When Mom and I were locked in that basement room together, before Rona came back and Mom made her deal, Mom had started reminiscing.

“I don’t think I’ve been much of a mother to you,” she’d apologized. “But I want you to know, I did my best.”

She’d talked about being a naive Crythian peasant, cast out in a strange land.

“I knew I had to get far away from Crythe,” she said. “But that
trip across America was torture. All those neon signs burned into my memory…. I’d pull off the road at night and curl up with you in the car and try to sleep, try to forget—anything. All I could do was cry. I didn’t even feel like myself anymore. I felt old, because everything in America was new. It seemed like I had to remember it, because it’d be gone the next day. And then I got to Willistown, and it looked old and unchanging. All those Victorian houses on Maple Street, you know? They looked like they’d lasted. Like you could hide in them and not be scared, because they’d withstood a lot and were bound to withstand a lot more. And they would keep standing. I went to the library, because for the first time I wanted to know more about a place we were passing through. And within an hour, Mrs. Steele had offered me a job and a place to live.

“I know I was strange in Willistown. I know you probably suffered for that. But I didn’t know how not to be Crythian. I couldn’t have bought a TV and let it go blaring in my house night and day, like your friends had. I couldn’t make small talk with all the neighbors and try not to remember every ‘Hi’ and ‘How are you?’ for the rest of my days. I couldn’t let go of my memories of Toria and Alexei, my mama and papa, Crythe. I couldn’t change. I could only … let you be different.”
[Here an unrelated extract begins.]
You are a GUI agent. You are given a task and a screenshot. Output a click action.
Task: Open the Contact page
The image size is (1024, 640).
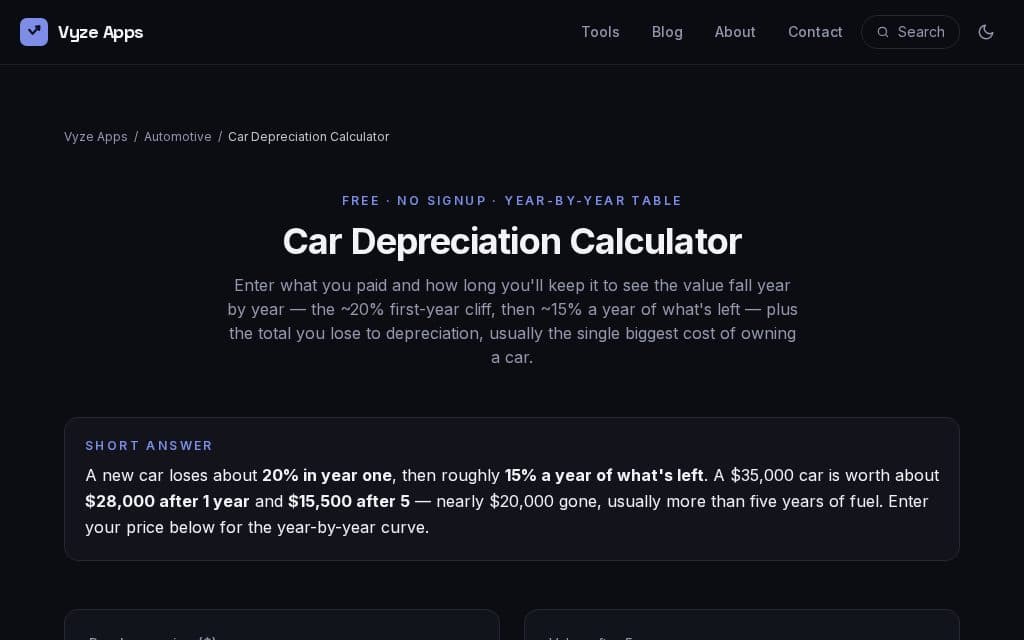click(x=815, y=32)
Mom’s eyes had looked liquid, like twin pools of memory and regret.

“We could have hidden better in a big city,” she’d said. “I know that now. We could have been anonymous, unnoticed. But Willistown was my gift to you. A normal place to grow up. A place for you to become a normal person.”
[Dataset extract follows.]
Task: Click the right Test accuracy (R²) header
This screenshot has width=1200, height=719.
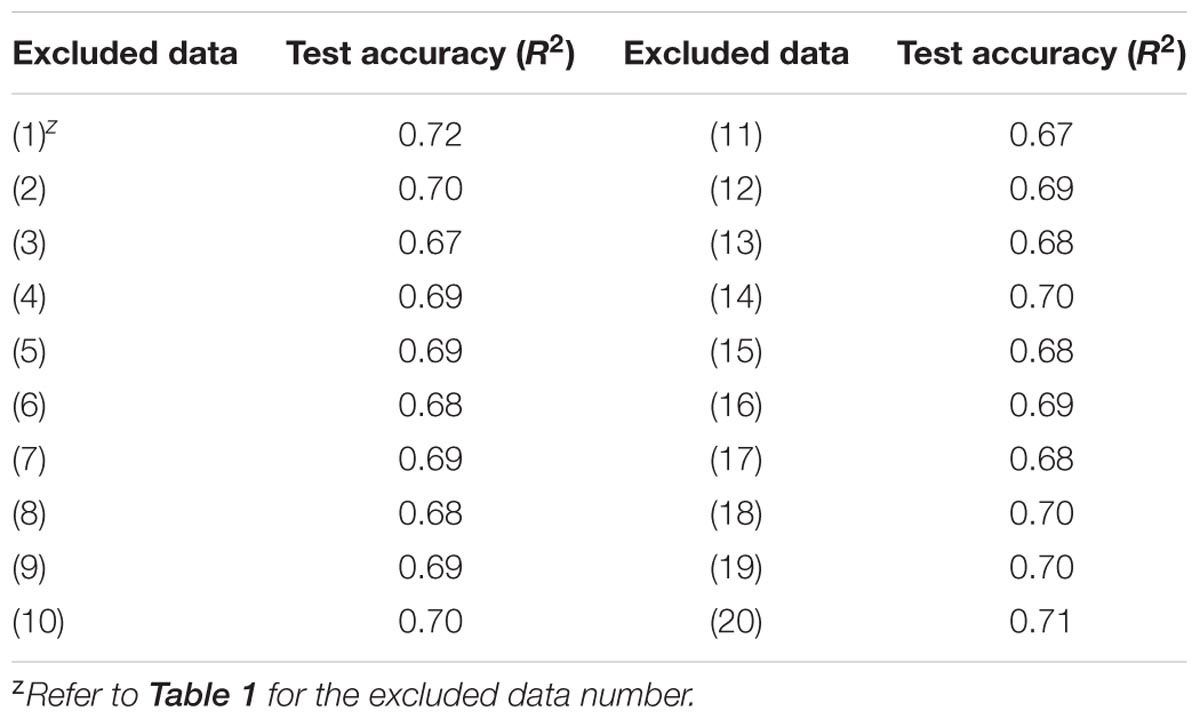Action: 1041,53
I hadn’t known what to say. I’d just stared at her, still trying to piece everything together. All those “Hi’s” and “How are
you?’s” our neighbors had spoken back in Willistown had been like bridges, foundations for the real sharing that went beyond small talk. But Mom and I had never had those connections. She was still a stranger to me. But a stranger who mattered more to me than my closest friends. She had risked her life for me all those years ago, and she was ready to sacrifice her life for me now.

I couldn’t let her do it.

I’m not going to let Mom die
, I thought, and that fierce certainty was solid ground at last.

Calculatingly, I looked around the tiny plane cabin. I was like Lynne, before, full of wild ideas: The pilot was old—could we overpower him? Could one of us get the gun away from Rona? Were there parachutes for us to escape in? I’d never touched a parachute in my life, but I could imagine floating down, calling the police, storming Crythe long before eight o’clock that night.